Woods is playing just his fifth tournament of the year, having taken a nine-week break to work on his game prior to the Masters. He had a promising tie for 17th at Augusta National, with two rounds in the 60s to put him in fifth place going into the final round.
But in the two ensuing months, Woods has entered just two tournaments. He admitted he needs more competition, and that will pick up now as he plays every other week through the PGA Championship in August. His next start is scheduled to be the U.S. Open, which begins on June 18.
His switch to instructor Chris Como last October would also seem to be in question at this point, but Woods has been through swing changes before and has endured long bouts of up-and-down play while trying to adjust.
"Tiger's running from teacher to teacher," Nicklaus said on the CBS broadcast. "He needs to go back and review some of his own things rather than listen to someone else."
Although he clearly didn't have 85 in mind, Woods seemed resigned to the difficulties in his Thursday remarks.
"I'm staying committed to what we're working on," he said. "And I've gone through phases like this, rounds like this before in the past where, yeah, it's easy to revert back and go ahead and hit some old pattern, but it doesn't do you any good going forward.

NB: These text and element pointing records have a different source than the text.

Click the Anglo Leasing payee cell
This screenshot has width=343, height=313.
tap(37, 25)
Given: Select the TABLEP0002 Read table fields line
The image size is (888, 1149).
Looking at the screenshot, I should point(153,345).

"And I've done it, sometimes it's taken me about a year and then it kicked in and I did pretty good after that. And subsequent years went down the road, I did the same thing.
"Got to suck it up. If you believe in it, do it. And eventually it will start turning, and when it turns, I've had periods where I've played good for four or five years, where I've won close to 20 tournaments in that stretch."
A 14-time major winner, Woods won the last of his 79 PGA Tour titles a few hours away in Akron at the 2013 WGC-Bridgestone Invitational. That was his fifth victory of a player of the year season.
Since then, he has just three top-10s in 20 worldwide starts, with three withdrawals and three missed cuts.